The Initial Move Down
The initial expectation was for Bitcoin to move downwards to the range of 25,474 to 25,586. This expectation was met, and the price then moved upwards to the range of 25,951 to 26,322. However, the expected push-up to the range of 26,108 to 26,214 did not materialize, leading to a break to the downside.
A Zigzag Pattern or a Flat Correction?
Some analysts believe that this downward movement is part of a zigzag pattern, which is a common pattern in corrective movements. Others believe that it is a flat correction, which is a less common pattern. If it is a zigzag pattern, then the price is expected to move back up to the 26,322 level before continuing its downward trend. If it is a flat correction, then the price is expected to consolidate in the current range before moving in either direction.
Future Price Action
Future price action may involve another five-wave move to the upside, possibly reaching around 26,437. Eventually, a three-wave drop to the downside is expected to complete the pattern. From a daily perspective, the focus is on Wave 3, with expectations of further downside.
Influences on the Market
Bitcoin’s market is expected to remain volatile, influenced by various factors including the FOMC meeting, Gary Gensler’s testimony, and FTX liquidations. The FOMC meeting is scheduled for January 25-26, and it is expected to discuss interest rates and monetary policy. Gary Gensler, the chairman of the SEC, is scheduled to testify before Congress on February 8, and he is expected to discuss cryptocurrencies. FTX, a cryptocurrency exchange, recently liquidated some of its positions, which could have a negative impact on the market.

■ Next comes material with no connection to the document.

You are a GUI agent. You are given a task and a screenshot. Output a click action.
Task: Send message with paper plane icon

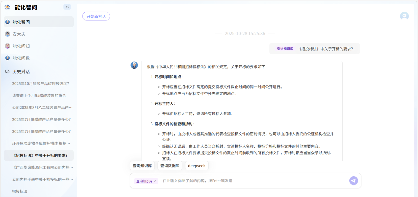point(353,181)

Technical indicators like moving averages and death crosses indicate a bearish outlook for Bitcoin. Moving averages are used to smooth out price data and identify trends. A death cross occurs when the 50-day moving average crosses below the 200-day moving average. This is a bearish signal that suggests the trend is likely to continue downwards.
The Weekly Chart
The weekly chart shows Bitcoin coiling within a descending wedge. A descending wedge is a bullish pattern that indicates a potential bounce to the 28,000-29,000 level in the near future. However, the overall trend is still bearish, and the price is likely to remain below the 200-week moving average in the long term.
Bitcoin’s recent price action suggests a mix of upward and downward moves, with a focus on potential patterns and technical indicators indicating a bearish trend. Traders should be vigilant and consider smaller time frame structures for timing their moves.